AIM OF THE EXERCISE:
Could you retype all of the data below exactly as given?
################
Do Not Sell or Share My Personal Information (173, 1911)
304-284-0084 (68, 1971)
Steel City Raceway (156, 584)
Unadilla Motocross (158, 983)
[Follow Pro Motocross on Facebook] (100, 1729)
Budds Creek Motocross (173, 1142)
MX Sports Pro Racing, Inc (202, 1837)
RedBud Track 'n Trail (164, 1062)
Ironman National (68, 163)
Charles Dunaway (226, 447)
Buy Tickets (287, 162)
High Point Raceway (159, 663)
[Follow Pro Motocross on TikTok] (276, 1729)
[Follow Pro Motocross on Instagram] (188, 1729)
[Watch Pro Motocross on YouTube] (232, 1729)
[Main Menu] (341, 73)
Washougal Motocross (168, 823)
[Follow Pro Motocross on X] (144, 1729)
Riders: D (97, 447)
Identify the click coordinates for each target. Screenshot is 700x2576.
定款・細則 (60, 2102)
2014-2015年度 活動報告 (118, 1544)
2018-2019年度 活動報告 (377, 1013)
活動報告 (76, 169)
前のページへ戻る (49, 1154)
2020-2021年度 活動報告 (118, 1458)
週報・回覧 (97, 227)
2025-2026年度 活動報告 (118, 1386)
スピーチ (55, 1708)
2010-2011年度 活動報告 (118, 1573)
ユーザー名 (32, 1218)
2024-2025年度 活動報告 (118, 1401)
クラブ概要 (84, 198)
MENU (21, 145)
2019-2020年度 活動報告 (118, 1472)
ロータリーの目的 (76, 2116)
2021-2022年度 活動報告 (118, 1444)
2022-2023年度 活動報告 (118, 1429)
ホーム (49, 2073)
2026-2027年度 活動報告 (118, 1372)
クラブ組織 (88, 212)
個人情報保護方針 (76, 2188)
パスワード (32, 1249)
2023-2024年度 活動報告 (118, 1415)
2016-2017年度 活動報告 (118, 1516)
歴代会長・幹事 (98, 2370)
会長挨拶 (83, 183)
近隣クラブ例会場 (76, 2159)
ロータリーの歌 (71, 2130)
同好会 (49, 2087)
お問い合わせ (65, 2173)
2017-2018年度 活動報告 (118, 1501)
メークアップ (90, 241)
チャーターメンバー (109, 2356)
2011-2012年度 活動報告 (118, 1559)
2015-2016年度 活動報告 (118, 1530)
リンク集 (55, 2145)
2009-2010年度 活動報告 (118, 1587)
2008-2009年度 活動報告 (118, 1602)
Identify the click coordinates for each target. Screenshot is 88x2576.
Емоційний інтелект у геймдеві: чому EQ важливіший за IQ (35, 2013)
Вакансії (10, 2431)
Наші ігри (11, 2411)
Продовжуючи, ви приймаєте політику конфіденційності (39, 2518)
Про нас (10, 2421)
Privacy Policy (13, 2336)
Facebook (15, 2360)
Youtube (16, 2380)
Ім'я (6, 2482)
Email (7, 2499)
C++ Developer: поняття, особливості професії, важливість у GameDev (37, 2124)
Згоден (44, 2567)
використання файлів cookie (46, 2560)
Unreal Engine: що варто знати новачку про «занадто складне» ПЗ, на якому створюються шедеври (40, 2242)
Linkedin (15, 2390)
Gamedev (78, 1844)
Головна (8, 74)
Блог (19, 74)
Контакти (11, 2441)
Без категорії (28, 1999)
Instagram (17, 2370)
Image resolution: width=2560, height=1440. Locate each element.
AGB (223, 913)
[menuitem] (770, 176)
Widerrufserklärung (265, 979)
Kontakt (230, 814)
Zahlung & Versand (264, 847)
################
RESPONSE AREA:
Do Not Sell or Share My Personal Information (173, 1911)
304-284-0084 (68, 1971)
Steel City Raceway (156, 584)
Unadilla Motocross (158, 983)
[Follow Pro Motocross on Facebook] (100, 1729)
Budds Creek Motocross (173, 1142)
MX Sports Pro Racing, Inc (202, 1837)
RedBud Track 'n Trail (164, 1062)
Ironman National (68, 163)
Charles Dunaway (226, 447)
Buy Tickets (287, 162)
High Point Raceway (159, 663)
[Follow Pro Motocross on TikTok] (276, 1729)
[Follow Pro Motocross on Instagram] (188, 1729)
[Watch Pro Motocross on YouTube] (232, 1729)
[Main Menu] (341, 73)
Washougal Motocross (168, 823)
[Follow Pro Motocross on X] (144, 1729)
Riders: D (97, 447)
Identify the click coordinates for each target. Screenshot is 700x2576.
定款・細則 (60, 2102)
2014-2015年度 活動報告 (118, 1544)
2018-2019年度 活動報告 (377, 1013)
活動報告 (76, 169)
前のページへ戻る (49, 1154)
2020-2021年度 活動報告 (118, 1458)
週報・回覧 (97, 227)
2025-2026年度 活動報告 (118, 1386)
スピーチ (55, 1708)
2010-2011年度 活動報告 (118, 1573)
ユーザー名 (32, 1218)
2024-2025年度 活動報告 (118, 1401)
クラブ概要 (84, 198)
MENU (21, 145)
2019-2020年度 活動報告 (118, 1472)
ロータリーの目的 (76, 2116)
2021-2022年度 活動報告 (118, 1444)
2022-2023年度 活動報告 (118, 1429)
ホーム (49, 2073)
2026-2027年度 活動報告 (118, 1372)
クラブ組織 (88, 212)
個人情報保護方針 (76, 2188)
パスワード (32, 1249)
2023-2024年度 活動報告 (118, 1415)
2016-2017年度 活動報告 (118, 1516)
歴代会長・幹事 (98, 2370)
会長挨拶 (83, 183)
近隣クラブ例会場 (76, 2159)
ロータリーの歌 (71, 2130)
同好会 (49, 2087)
お問い合わせ (65, 2173)
2017-2018年度 活動報告 (118, 1501)
メークアップ (90, 241)
チャーターメンバー (109, 2356)
2011-2012年度 活動報告 (118, 1559)
2015-2016年度 活動報告 (118, 1530)
リンク集 (55, 2145)
2009-2010年度 活動報告 (118, 1587)
2008-2009年度 活動報告 (118, 1602)
Identify the click coordinates for each target. Screenshot is 88x2576.
Емоційний інтелект у геймдеві: чому EQ важливіший за IQ (35, 2013)
Вакансії (10, 2431)
Наші ігри (11, 2411)
Продовжуючи, ви приймаєте політику конфіденційності (39, 2518)
Про нас (10, 2421)
Privacy Policy (13, 2336)
Facebook (15, 2360)
Youtube (16, 2380)
Ім'я (6, 2482)
Email (7, 2499)
C++ Developer: поняття, особливості професії, важливість у GameDev (37, 2124)
Згоден (44, 2567)
використання файлів cookie (46, 2560)
Unreal Engine: що варто знати новачку про «занадто складне» ПЗ, на якому створюються шедеври (40, 2242)
Linkedin (15, 2390)
Gamedev (78, 1844)
Головна (8, 74)
Блог (19, 74)
Контакти (11, 2441)
Без категорії (28, 1999)
Instagram (17, 2370)
Image resolution: width=2560, height=1440. Locate each element.
AGB (223, 913)
[menuitem] (770, 176)
Widerrufserklärung (265, 979)
Kontakt (230, 814)
Zahlung & Versand (264, 847)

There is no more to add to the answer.